The Editor, Re. "Signs, tweets, talks" (The Tri-City News, Aug. 13). Being a school trustee is an experience that is rewarding and frustrating in equal measure.

The Editor,

Re. "Signs, tweets, talks" (The Tri-City News, Aug. 13).

Being a school trustee is an experience that is rewarding and frustrating in equal measure.

Trustees must answer to provincial government bureaucrats while steering a school system toward meeting the needs of increasingly diverse learners who are real people, not the statistics to which they are reduced by the province.
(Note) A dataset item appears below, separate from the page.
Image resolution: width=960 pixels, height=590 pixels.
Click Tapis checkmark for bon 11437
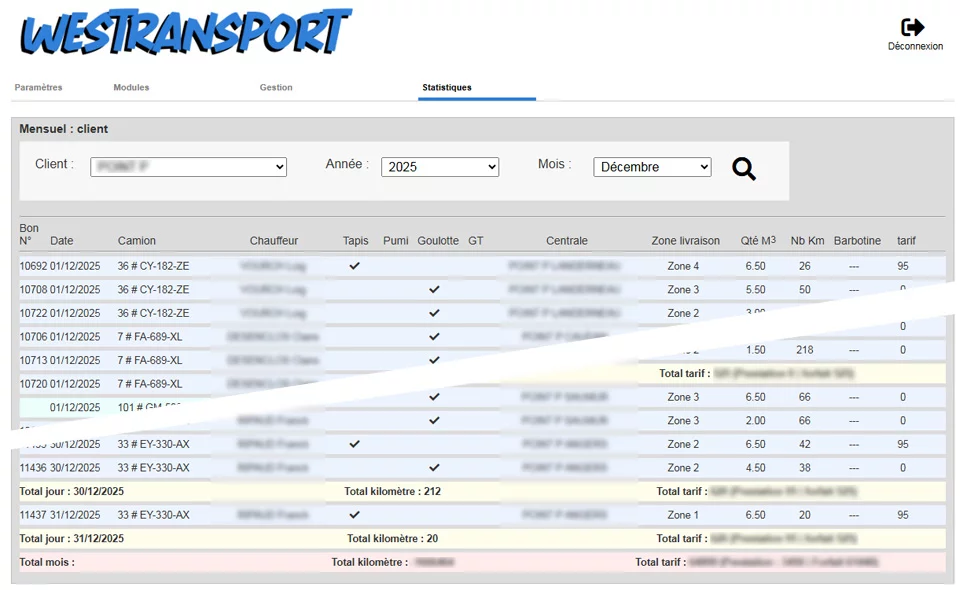tap(354, 515)
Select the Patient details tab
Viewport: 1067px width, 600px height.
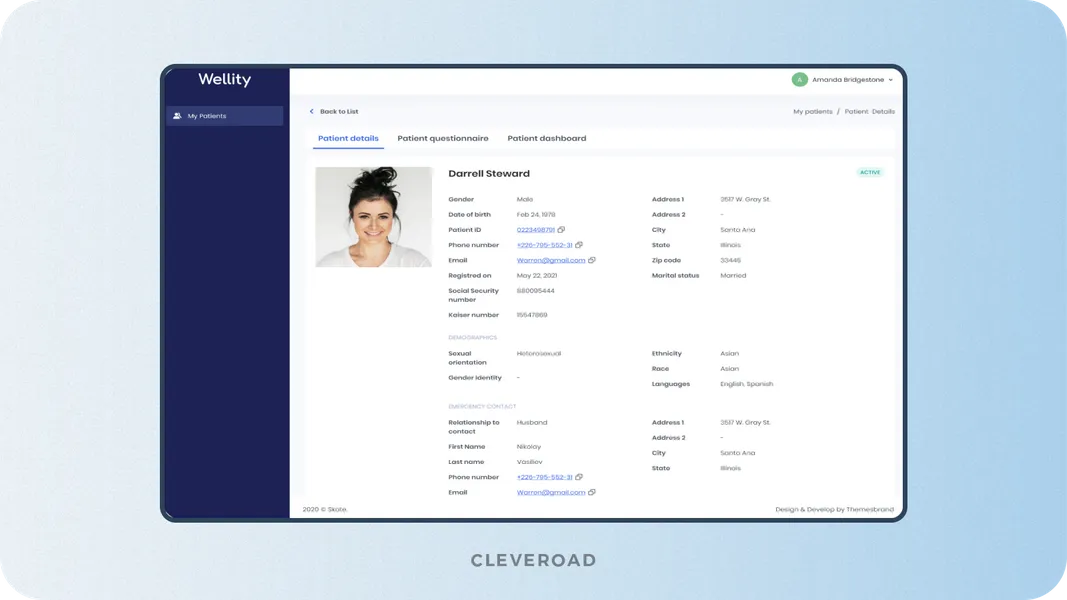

Victoria downloads costs and workload onto boards of education without a concomitant increase in funding, all the while telling them "the money is the money," leaving school trustees trying to do more with less as costs increase and funding fails to keep pace.

School trustees are also lucky as they have a close-up view of the rich, inspired learning that takes place in local classrooms every day. But that means they see first-hand what we stand to lose as the province continues to underfund - and undermine - public education.

It is heartbreaking.

So why don't trustees speak out more?

Because the provincial government can fire them in an instant, that's why. Or it can send in a superintendent to "monitor" a quarrelsome board.

Nonetheless, the Coquitlam board of education, in publicly opposing the province's actions, has decided that it's more important to speak the truth than preserve their own jobs.

Lately, some school trustee candidates and their supporters have attacked the board for entering into the fray. Their complaint? The board is spending time, money and resources in advocating for students.

I understand that getting elected requires candidates to distinguish themselves from the incumbents. But in choosing to attack the board instead of working with them to marshal community support for public education, candidates are putting crass self-interest over the needs of the very students they say they want to serve.

Instead of sniping from the sidelines at exactly the moment our elected trustees need the most support, let candidates show us what they are made of by organizing in their neighbourhoods and communities in support of our common goals: a quality public education system supported by stable and adequate funding.

Now that would be a real show of leadership.

Debra Burton, Port Coquitlam

Editor's note: Ms. Burton served two terms as a Port Coquitlam school trustee, from 2002 to '08.